Wanneer een evaluatie is voltooid, verstrekt de psycholoog de ouders (en, met toestemming van de ouders of voogden, de school) een voltooide evaluatie. De evaluatie bevat een schriftelijke uitleg van de afgenomen tests en de resultaten, en de evaluator geeft ook een beschrijving van hoe het kind de tests heeft benaderd.
Bovendien bevat de evaluatie de gegevens die uit elke test zijn voortgekomen en worden eventuele diagnoses van leerproblemen opgemerkt die het kind tegenkomt. Het rapport moet worden afgesloten met aanbevelingen om de student te helpen. Deze aanbevelingen kunnen aanpassingen van het gebruikelijke schoolcurriculum omvatten om de student te helpen, zoals het bieden van extra tijd aan tests voor de student (bijvoorbeeld als de student taalgerelateerde of andere stoornissen heeft waardoor ze langzamer werkt om maximale resultaten te bereiken ).

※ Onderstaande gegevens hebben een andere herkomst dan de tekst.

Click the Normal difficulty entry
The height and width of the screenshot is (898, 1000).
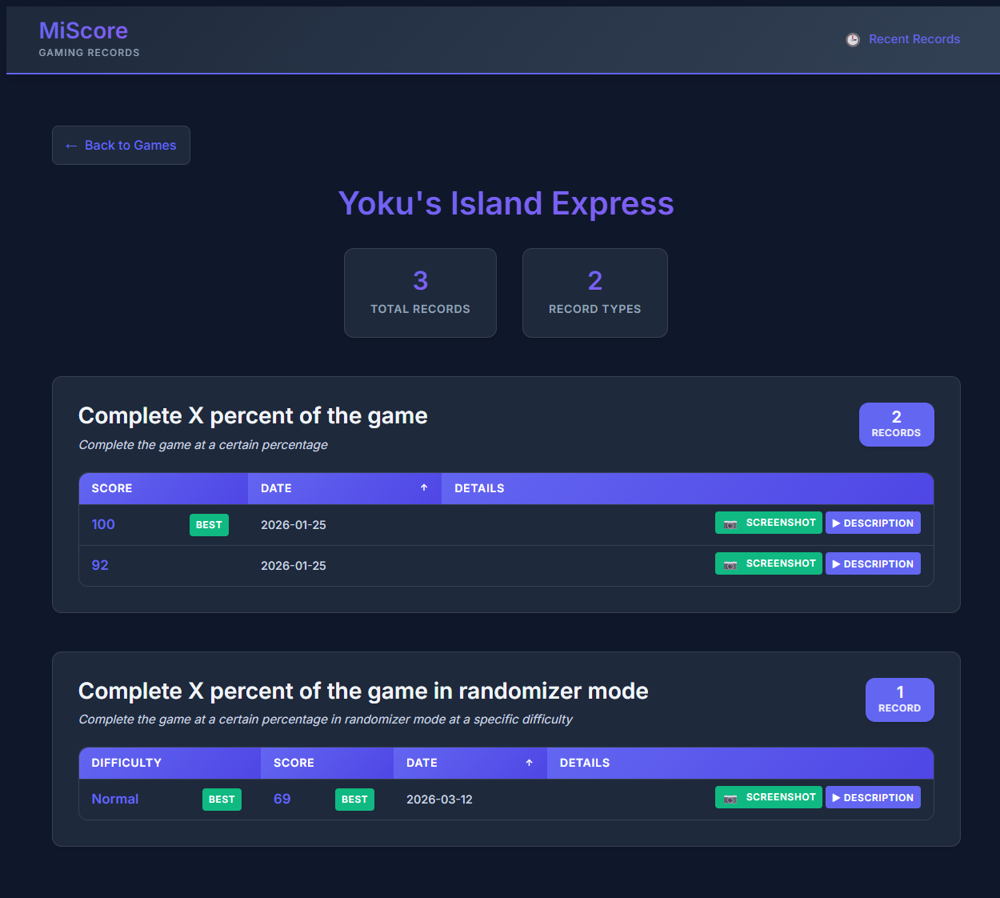115,799
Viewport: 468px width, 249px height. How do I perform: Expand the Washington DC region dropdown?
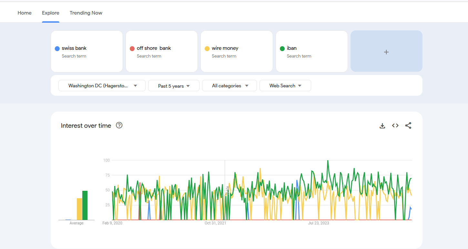pos(102,86)
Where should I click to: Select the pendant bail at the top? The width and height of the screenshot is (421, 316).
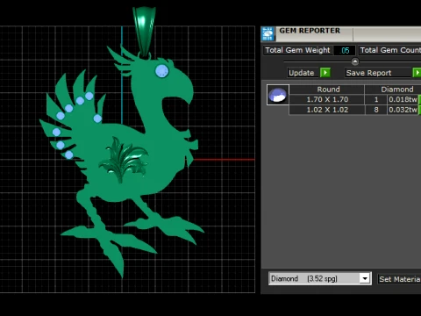[x=144, y=32]

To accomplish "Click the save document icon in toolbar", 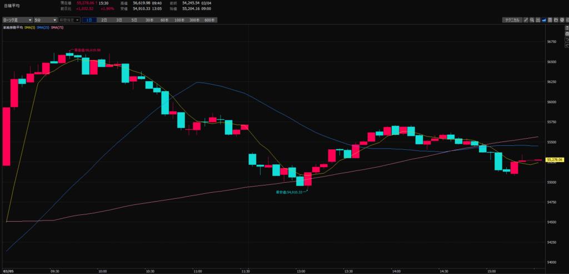I will (x=550, y=20).
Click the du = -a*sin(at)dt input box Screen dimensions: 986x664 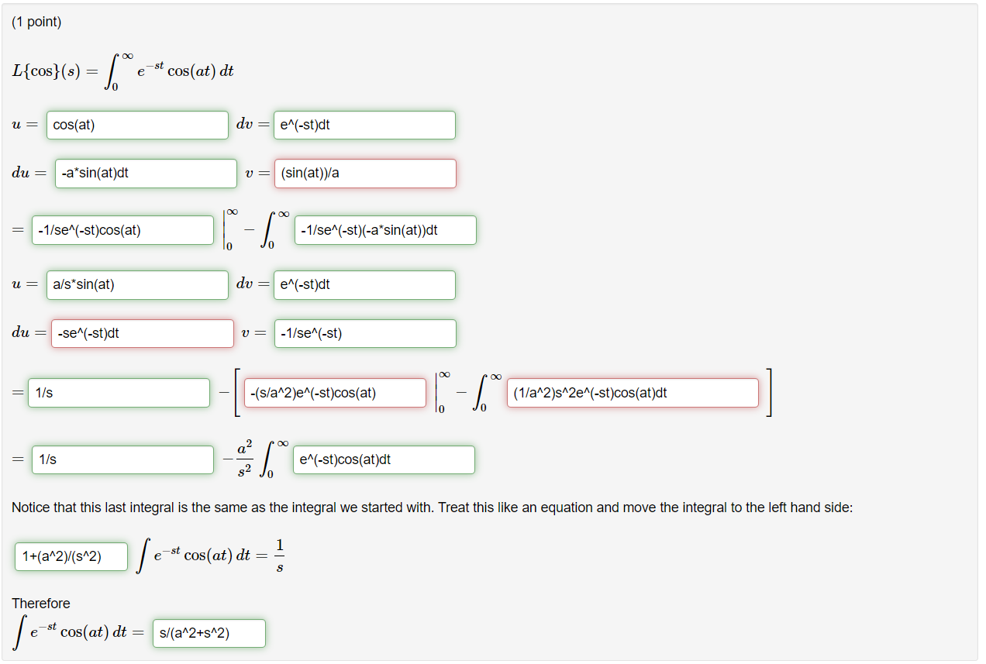coord(146,173)
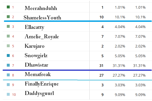Click the swatch next to FinallyEnrique
Viewport: 152px width, 101px height.
point(8,84)
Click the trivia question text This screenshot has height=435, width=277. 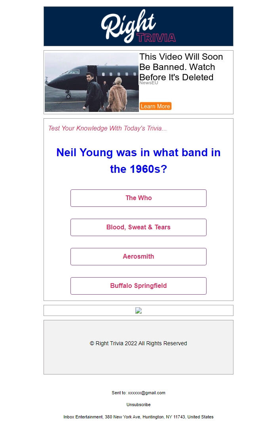click(138, 160)
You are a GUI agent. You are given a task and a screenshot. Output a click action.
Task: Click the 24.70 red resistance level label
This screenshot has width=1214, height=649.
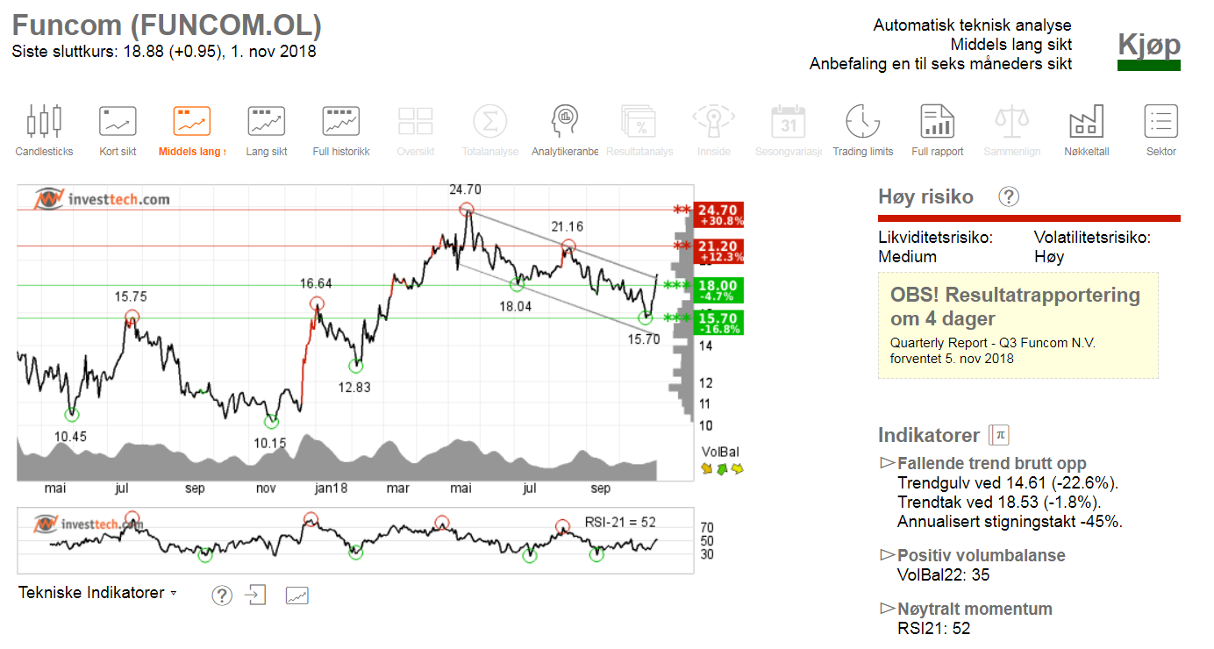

Een grondige evaluatie geeft ook inzicht in psychologische of andere factoren die het kind op school beïnvloeden. De evaluatie mag nooit bestraffend of stigmatiserend zijn; in plaats daarvan is de evaluatie bedoeld om studenten te helpen hun volledige potentieel te bereiken door uit te leggen wat hen beïnvloedt en strategieën voor te stellen om de student te helpen.